On our way back to the hostel we’d found a really nice Jeepney souvenir (the only one in the whole country apparently). The rain has subsided so we made our way to a Moroccan restaurant which had beautiful decor, prompting the ever exciting conversation of ‘where will we travel to next?’ And continually reeling pretty much every country in the world- we need to win the lottery! A stroll back down the beach we reflected on Boracay. It had been highly recommended to us, even being many of the locals from other islands dream holiday destination, yet we both felt it was too touristy for us, we’d much preferred the quieter island where you get to experience the local way of life.


10th February- Moving on to Kalibo
In the morning we made a quick sprint to town to acquire another souvenir we’d seen after our pizza (but had no money left), because one is never enough! Spending the majority of the day making our way to Kalibo for our flight the next day. The hotel was one of the nicest we had had in a while and we had a private room and double bed! Always a luxury.
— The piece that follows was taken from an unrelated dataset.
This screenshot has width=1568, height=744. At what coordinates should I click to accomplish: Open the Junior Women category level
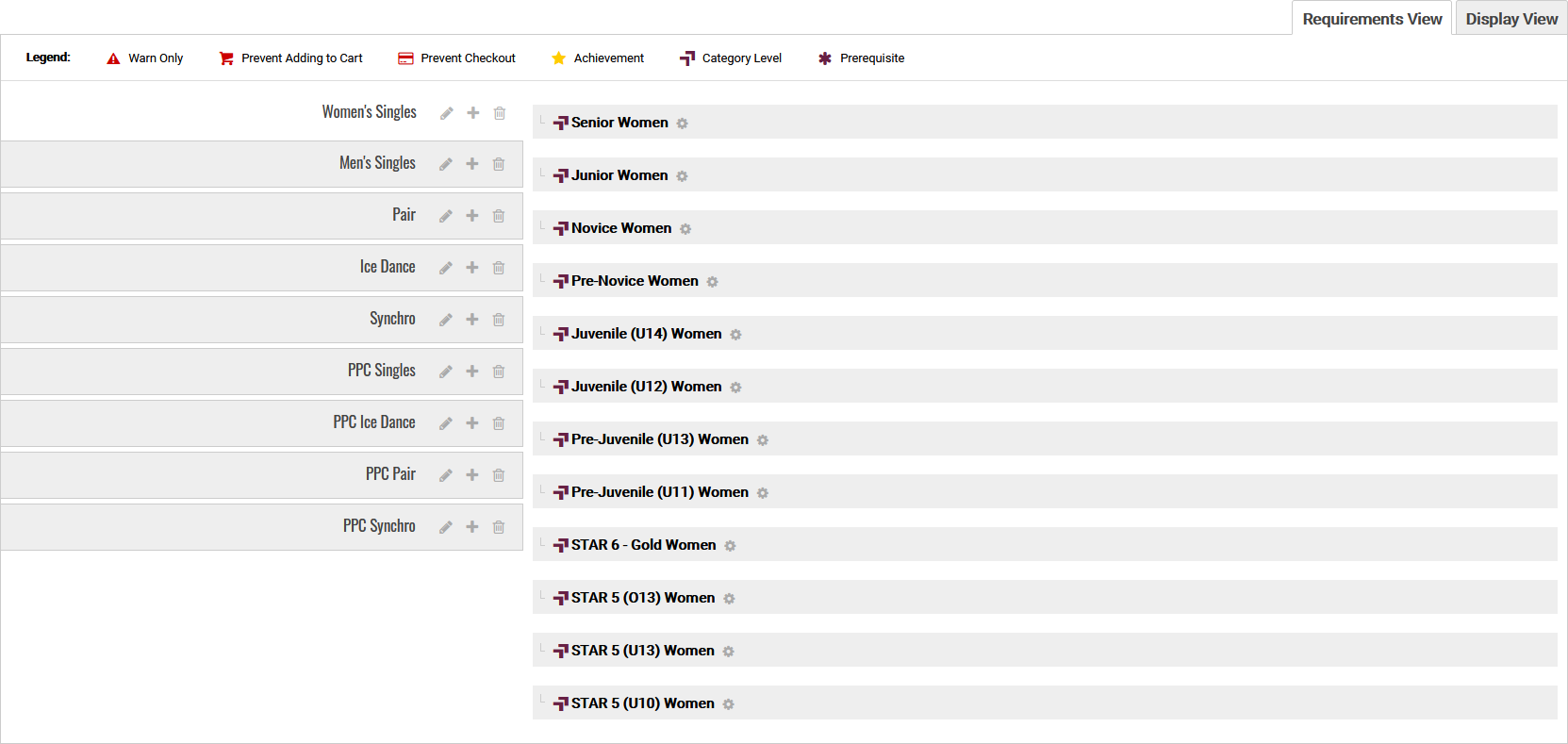pyautogui.click(x=619, y=175)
Andy’s daily dinner research had given us direction to pork belly. I’m always weary of pork belly being too chewy. Arriving at the restaurant we were told they only had the pork belly and pork chops to take away, no rice, no sides, nowhere to sit. After receiving a super heavy huge box we sat on the side of the road and dug in, dipping the first crispy slice in the apple sauce, within seconds I knew this was the best pork belly we would ever had, it was incredible! Just looking at the picture is making me salivate (although I appreciate it probably doesn't look as good when you don't know how it tasted!). It was literally heaven in your mouth. The crackling crispy but not overdone. The pork tender and delicious! We had read that there is good pork belly in the Philippines (lechon) but we never expected this! If you are ever in Kalibo make your pilgrimage to Ramboys you won't regret it (well as long as you get the restaurant!)
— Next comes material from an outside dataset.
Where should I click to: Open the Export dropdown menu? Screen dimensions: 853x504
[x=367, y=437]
After a couple of minutes the owner of the restaurant came out Invited us in, even though they were closed. Gave us water, extra apple sauce, forks and plates, we were a little confused as to the change of mind. He had placed us on a table near the back so we couldn’t be seen from the counter and we realised we had been invited in purely because we were white. It’s strange to us here how we get treated better here just because we are white! The entire walk back we just went on and on about what a great dinner it was.

Just a random guy walking his cow, as you do:


11 February- flight to Puerto Princesa
Our flight the next day had already been rearranged twice so we were a little annoyed when we delayed another hour once at the airport. After a few hours and a stop over in Manila (taking advantage of another Cinnabon) we finally landed in Puerto Princesa.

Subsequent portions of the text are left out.